As with the Secretary of State primary, I wasn't sure I was going to endorse anyone in the open 8th Congressional District primary. There are three strong and capable Democrats running for that seat, and any one of them will be a marked improvement over not just John Gard, the presumptive Republican nominee, but Mark Green and any other Republican in Congress right now.
However, the more I've thought about it and the more I've read about the race, I've come to the conclusion that the strongest candidate, and the one most likely to be able to provide an appealing alternative to Gard, is Steve Kagen.

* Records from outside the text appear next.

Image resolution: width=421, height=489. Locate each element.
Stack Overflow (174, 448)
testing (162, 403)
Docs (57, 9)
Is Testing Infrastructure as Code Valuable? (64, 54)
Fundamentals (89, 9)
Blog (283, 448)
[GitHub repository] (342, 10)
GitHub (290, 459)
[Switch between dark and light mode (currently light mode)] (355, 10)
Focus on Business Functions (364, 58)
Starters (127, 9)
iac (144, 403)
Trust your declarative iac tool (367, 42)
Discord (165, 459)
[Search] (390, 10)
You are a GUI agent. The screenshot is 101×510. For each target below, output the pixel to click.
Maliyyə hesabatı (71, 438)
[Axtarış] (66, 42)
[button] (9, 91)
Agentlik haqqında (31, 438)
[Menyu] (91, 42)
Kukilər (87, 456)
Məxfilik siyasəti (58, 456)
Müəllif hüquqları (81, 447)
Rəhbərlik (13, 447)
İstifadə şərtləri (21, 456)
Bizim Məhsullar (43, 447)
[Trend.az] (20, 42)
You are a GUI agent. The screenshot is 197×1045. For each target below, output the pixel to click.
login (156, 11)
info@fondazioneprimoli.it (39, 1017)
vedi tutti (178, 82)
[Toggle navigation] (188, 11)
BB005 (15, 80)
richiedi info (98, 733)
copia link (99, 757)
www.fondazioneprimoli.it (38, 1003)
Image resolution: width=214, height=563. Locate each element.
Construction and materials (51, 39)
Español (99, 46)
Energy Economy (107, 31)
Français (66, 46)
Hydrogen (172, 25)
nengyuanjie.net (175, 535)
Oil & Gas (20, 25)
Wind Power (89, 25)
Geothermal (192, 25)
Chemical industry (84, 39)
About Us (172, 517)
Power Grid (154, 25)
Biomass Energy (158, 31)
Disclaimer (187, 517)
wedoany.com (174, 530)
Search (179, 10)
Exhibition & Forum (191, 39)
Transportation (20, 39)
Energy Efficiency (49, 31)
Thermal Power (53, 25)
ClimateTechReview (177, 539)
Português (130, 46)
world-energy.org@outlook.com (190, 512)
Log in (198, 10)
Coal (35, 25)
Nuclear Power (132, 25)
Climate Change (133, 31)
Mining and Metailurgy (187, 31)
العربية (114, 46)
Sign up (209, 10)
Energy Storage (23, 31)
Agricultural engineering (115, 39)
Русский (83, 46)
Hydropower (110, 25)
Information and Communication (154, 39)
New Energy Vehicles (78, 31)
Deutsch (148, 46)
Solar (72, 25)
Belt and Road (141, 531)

I've been predisposed to like Kagen since he was the first of the three candidates to make a direct appeal to bloggers a year ago. Reaching out to the netroots is an important symbolic step, even if, as I assured him then and am more convinced of now, my own influence is relatively small. In that first meeting and in a second one last spring, he wasn't just seeking money or pixels; he was actively seeking advice. Kagen listens, and that's one thing I like about him.

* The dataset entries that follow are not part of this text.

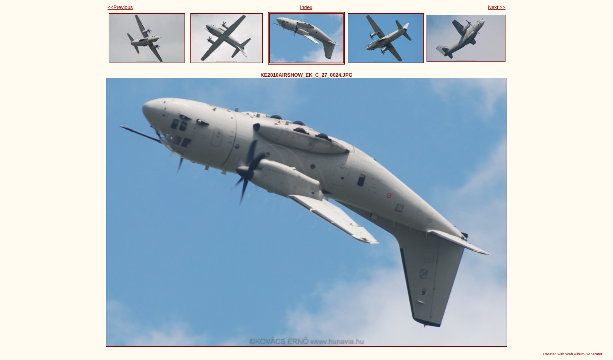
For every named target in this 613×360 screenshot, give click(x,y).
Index (306, 7)
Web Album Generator (583, 354)
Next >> (496, 7)
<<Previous (120, 7)
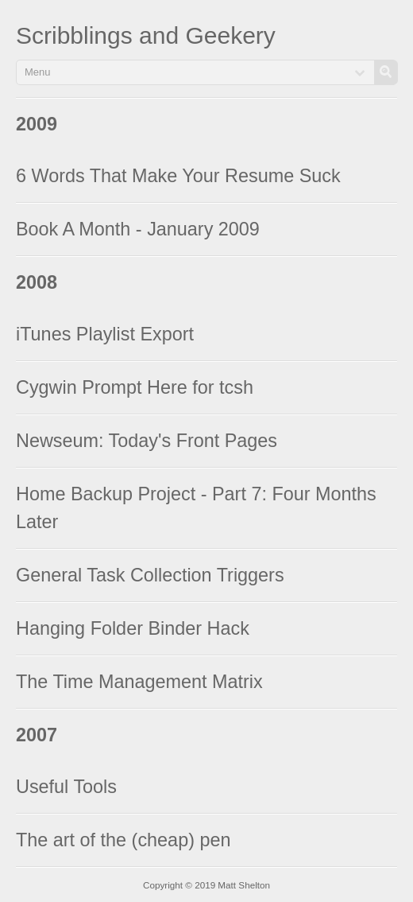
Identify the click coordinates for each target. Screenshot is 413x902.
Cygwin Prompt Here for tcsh (134, 387)
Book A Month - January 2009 (138, 229)
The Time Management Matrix (139, 681)
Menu (38, 72)
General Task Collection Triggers (150, 575)
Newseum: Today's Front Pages (146, 440)
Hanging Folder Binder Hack (132, 628)
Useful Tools (66, 786)
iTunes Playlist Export (105, 334)
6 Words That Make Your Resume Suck (178, 175)
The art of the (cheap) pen (123, 840)
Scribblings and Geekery (146, 35)
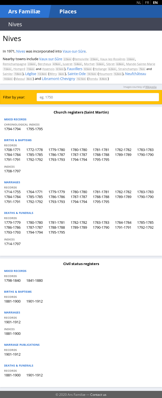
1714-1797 (12, 243)
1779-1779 (56, 191)
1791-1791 (12, 159)
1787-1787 (79, 154)
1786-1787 (56, 154)
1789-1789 (123, 154)
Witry (53, 74)
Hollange (100, 69)
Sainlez (8, 74)
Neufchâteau (135, 73)
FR (147, 2)
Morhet (89, 64)
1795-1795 (34, 128)
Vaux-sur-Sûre (74, 51)
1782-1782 (123, 149)
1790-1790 (145, 154)
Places (68, 11)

This is not to say that Nancy Nusbaum (Jamie Wall just doesn't have a shot) wouldn't listen either; all I know is she never called me.

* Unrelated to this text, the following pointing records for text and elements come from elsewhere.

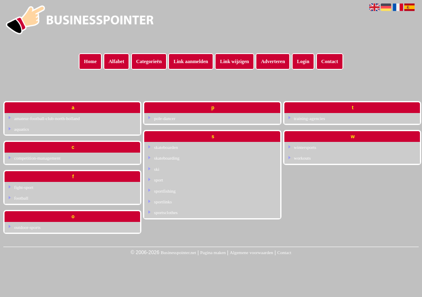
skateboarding (167, 158)
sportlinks (163, 201)
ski (156, 169)
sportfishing (165, 191)
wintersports (305, 147)
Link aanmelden (190, 61)
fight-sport (23, 187)
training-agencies (309, 118)
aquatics (21, 129)
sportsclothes (166, 212)
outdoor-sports (27, 227)
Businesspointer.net (178, 252)
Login (303, 61)
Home (90, 61)
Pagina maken (213, 252)
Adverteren (273, 61)
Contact (329, 61)
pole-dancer (165, 118)
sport (158, 179)
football (21, 198)
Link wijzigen (234, 61)
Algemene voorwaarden (251, 252)
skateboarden (166, 147)
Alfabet (116, 61)
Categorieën (149, 61)
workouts (302, 158)
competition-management (37, 158)
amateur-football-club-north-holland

But it is in the contrast between Kagen and Nusbaum that I see a reflection of what the contrast would be between Kagen and Gard. 2006 is, nationally, shaping up to be an anti-Republican, anti-incumbent year. John Gard is nothing if not a Republican incumbent, even if he's never held this particular office. Gard is a politician's politician. Everyone knows who he is and what he is and, frankly, people just don't like him that much. Nancy Nusbaum, of course, hasn't been sitting atop an ineffective and reactionary legislature. But Nusbaum is also a politician--albeit one on the side of good rather than evil. Kagen, on the other hand, can ride a wave of anti-politician sentiment that Nusbaum and Gard can't harness.
I think the voters in the 8th are seeing that. I can't help but roll my eyes a little bit every time someone tells me that Kagen is winning big--the polls they cite are all paid for by Kagen's campaign. However, it is important to note that neither Gard nor Nusbaum is releasing internal polling data. That suggests to me that the numbers Gard and Nusbaum are seeing aren't the kind to be proud of. Even if you take Kagen's polls with a grain of salt, the lack of data from Gard and Nusbaum still speaks volumes.
The Republicans, who lined up behind Gard, also are looking at Kagen as their eventual opponent. The NRCC is already buying coordinated ads against Kagen. There's no question that the Republicans have made some bad decisions in this cycle (how much money are they spending to defend Lincoln Chaffee in a primary?), but I believe they must have their own polling showing a Kagen win on the Democratic side.
The 8th is a winnable district this year: There's no incumbent, and a general anti-Republican sentiment across the nation. I firmly believe that the best bet we have to take it is with Steven Kagen.